En ese gran acuerdo no están Rusia ni China, las principales amenazas al orden unipolar.
El vehículo expansionista de este modelo de globalización financiera requería sumar a aquellas zonas del planeta no integradas aún a la red de circulación de capitales y, por eso, el interés de Estados Unidos en África y Medio Oriente, zonas que además son pródigas en recursos naturales.
La excusa para la ofensiva, en el último caso, ha sido la guerra en nombre del combate al terrorismo y de la entrega a los habitantes de esos países de libertades que nunca pidieron. Esta fase iniciada por George W. Bush y continuada con matices por Barack Obama se tradujo en las invasiones a Irak, Afganistán y Libia, con el apoyo de las potencias europeas, en una coalición que por lo general ha actuado al margen del frágil orden normativo creado después de la Segunda Guerra Mundial.
Pero se trata ésta de una zona contigua a la llamada Euro-Asia y que ha sido históricamente de la órbita de influencia de Rusia. Así, una serie de sobrerreacciones en momentos de debilidad hicieron despertar a ese país. Primero, el intento por sumar a Ucrania, antigua aliada de Rusia, a un acuerdo de libre comercio con la Unión Europea. Y luego, el apoyo no disimulado a los opositores que intentan derrotar al régimen de Bashar el Assad, otro amigo de Putin.
Con esa información previa resulta al fin comprensible que Rusia, con sus acciones y apoyada por China, intente revertir el aislamiento geopolítico al que se le trata de someter. Y, para efectos de comprender las cosas en tal o cual sentido, los medios de comunicación juegan también un papel fundamental. Ayuda a ver con más nitidez cómo la información y el rol de las agencias juegan un rol político significativo, en el sentido de mostrar las cosas de una determinada manera y, en última instancia, contribuir a formar un sentido común sobre quiénes son los buenos y quiénes los malos. El quién es quién está determinado en los casos de Ucrania y Siria, tal como en los de Estambul y otros lugares, por estar en la frontera de la histórica disputa de poder entre oriente y occidente. Controlar estas zonas es de algún modo inclinar la balanza y, por lo tanto, controlar también el mundo.
De lo anterior puede deducirse que son regiones que se han construido con hibridez cultural, que contienen dentro de su propio territorio -además de las tensiones locales, las planetarias- y que, por lo tanto, cualquier intento de gobierno debe ser prudente o si no hegemónico en la administración de las diferencias, como ya lo decía el politólogo Samuel Huntington en su visionario artículo “El Choque de Civilizaciones”, de 1993.
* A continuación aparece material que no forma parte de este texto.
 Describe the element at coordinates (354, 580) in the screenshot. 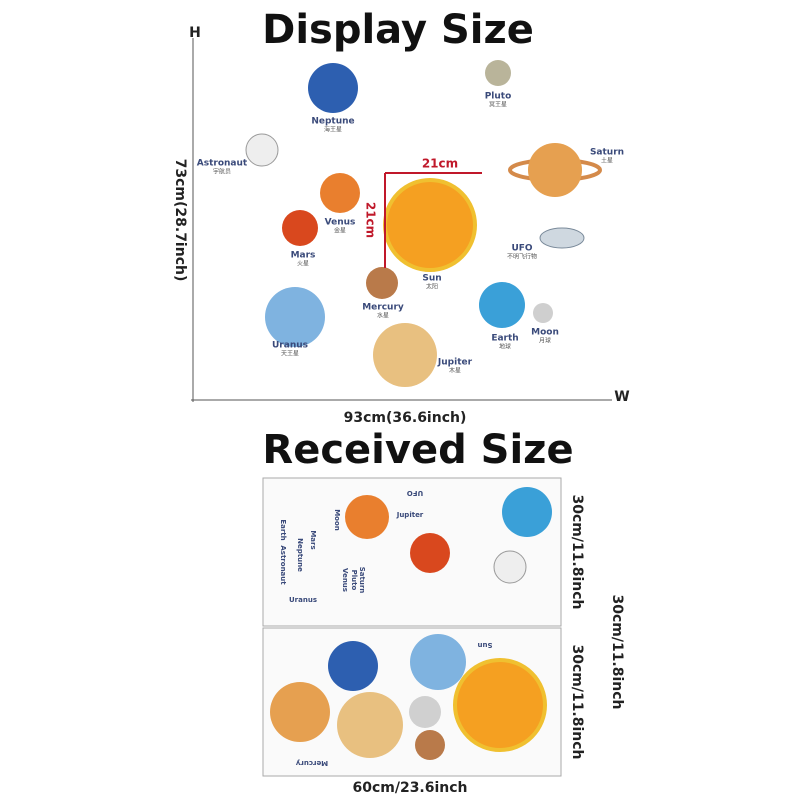

I see `sheet-label: Pluto` at that location.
En ese sentido, la intervención militar de Rusia en la zona puede interpretarse como un clamor de los gobiernos locales por resolver el vacío de poder que ha sido creado, precisamente, por Estados Unidos y sus aliados occidentales. Hasta Donald Trump, en una declaración de asombrosa lucidez, lo ha dicho ¿Cuál ha sido la consecuencia de que Estados Unidos derrocara a Sadam Hussein y a Gaddafi, además de intervenir Afganistán? ¿Por qué quiere seguir el mismo patrón en Siria?
Hoy, militarmente Rusia actúa en coalición con los gobiernos de Irak, Siria e Irán. Ha sido convocado por ellos, a diferencia de la coalición occidental. Ha intervenido militarmente con decisión y, aunque para su evidente conveniencia, sin ambigüedades: para fortalecer los gobiernos de la región y no para desestabilizarlos. Estados Unidos ha respondido con todo el aparato geopolítico a su disposición –OTAN, Israel, las agencias internacionales, las potencias europeas, etc.- pero sin sobreponerse a un cierto dejo de impotencia y perplejidad. El orden unipolar que denunció Putin en la Plaza Roja parece llegar a su fin.